Bunun üzerine ben de Kur'ân’ın ardına düşüp gereği gibi araştırdım. Nihayet et-Tevbe Sûresi'nin sonundaki iki âyeti Ebû Huzeyme el-Ensârî'nin yanında buldum, onları ondan başka bir kimsenin yanında (yazılı olarak) bulamadım. O iki âyet şunlardır: "And olsun, size kendinizden öyle bir peygamber gelmiştir ki, sizin sıkıntıya uğramanız ona çok ağır ve güç gelir. Üstünüze çok düşkündür. Mü'minleri cidden esirgeyicidir, bağışlayıcıdır o. (Sana îmân etmekten) yüz çevirirlerse deki: Bana Allah yeter. O'ndan başka hiçbir ilâh yok. Ben ancak O'na güvenip dayandım. O, büyük Arşın sahibidir" (et-Tevbe: 128-129)
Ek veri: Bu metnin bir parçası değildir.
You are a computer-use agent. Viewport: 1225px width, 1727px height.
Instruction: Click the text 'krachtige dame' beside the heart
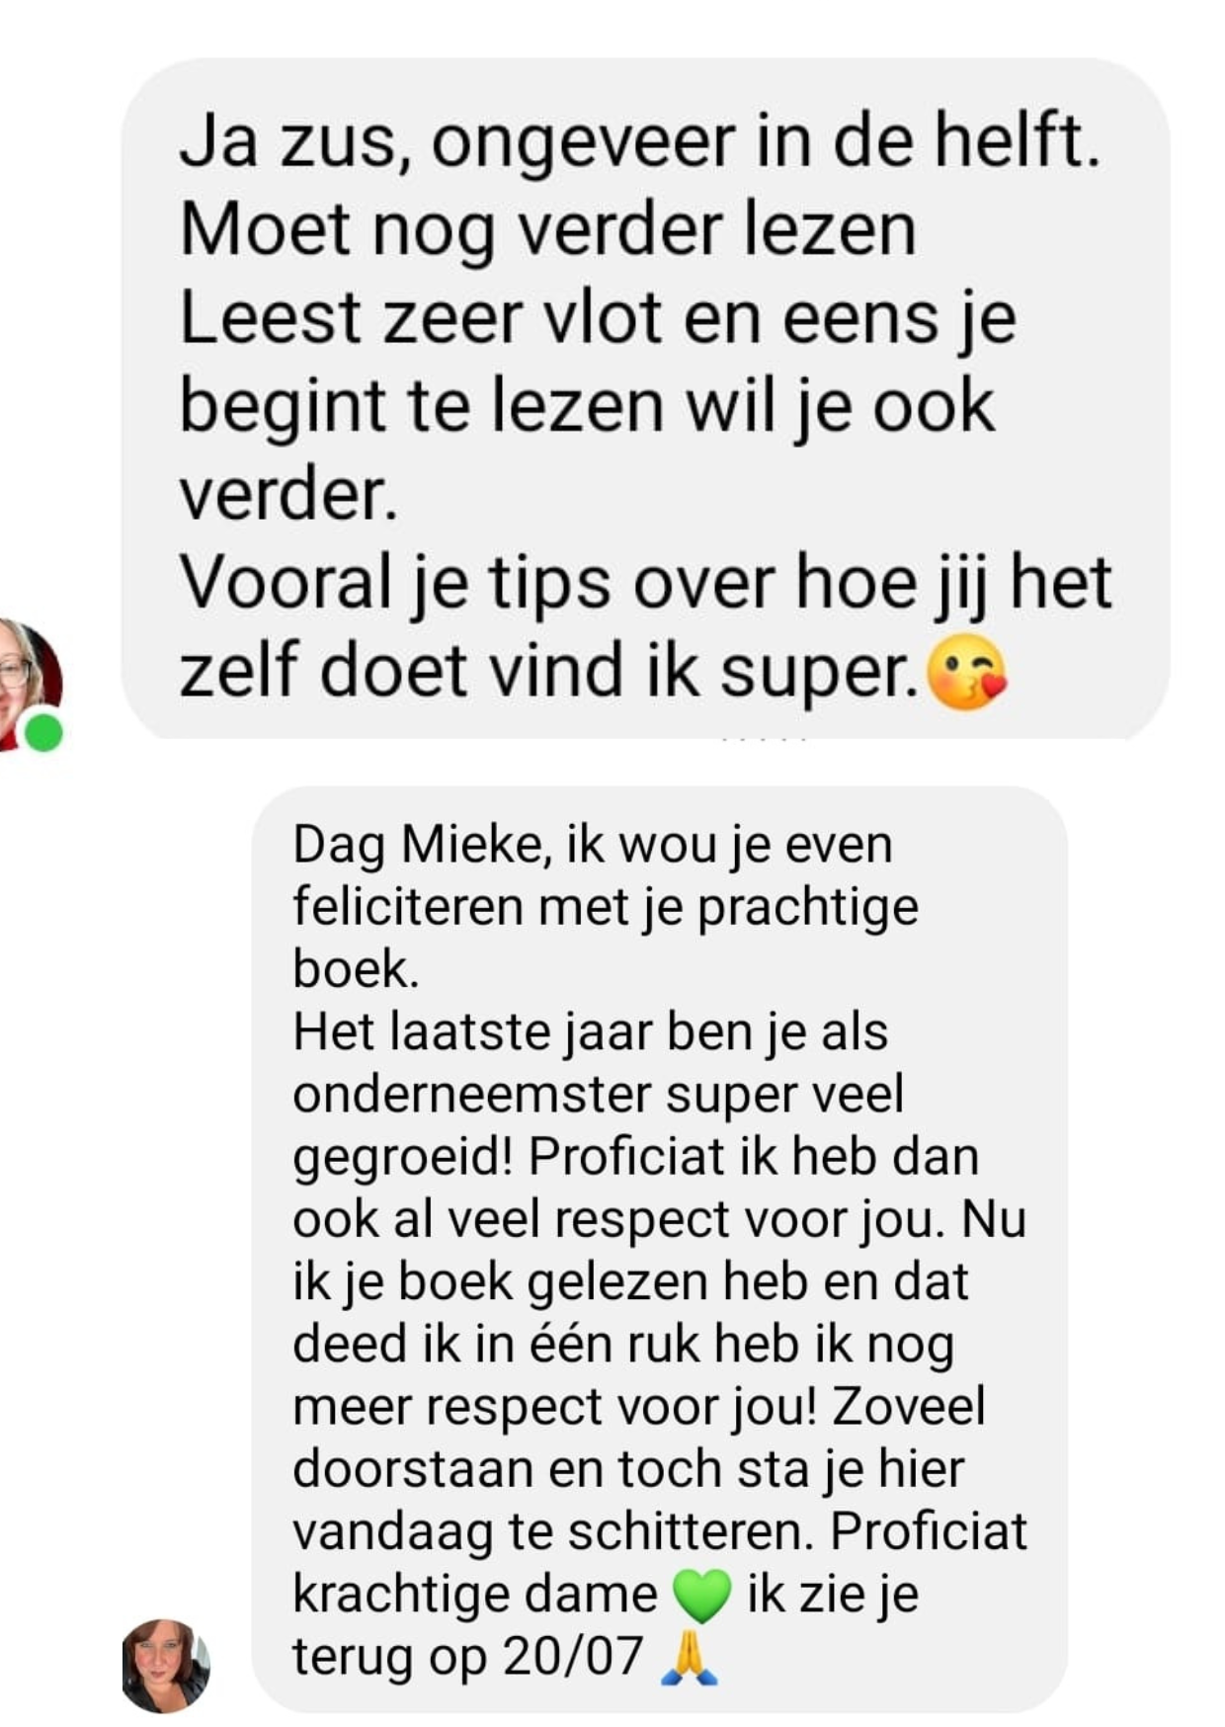tap(475, 1594)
5041  el-Berâ şöyle dedi: "Lâ yestevi’l-kaaidûne mine’l mü'minîne vel-mucâhidüne fî-sebîli’llâhi..." (en-Nisâ: 95) âyeti nazil olduğu zaman Peygamber (sallallahü aleyhi ve sellem):

"Bana Zeyd'i çağır, levha, divit ve kürek kemiği -yahut: kürek kemiği ve divit- getirsin" buyurdu.

Sonra:

"Yaz: Lâ yestevi’l-kaaidun..." buyurdu. Peygamber'in sırtının arkasında, a'mâ olan Amr ibnu Ümmi Mektûm vardı. O:

— Yâ Rasûlallah! Ben gözleri zarara uğramış bir kimseyim, binâenaleyh bana ne emredersin? Dedi.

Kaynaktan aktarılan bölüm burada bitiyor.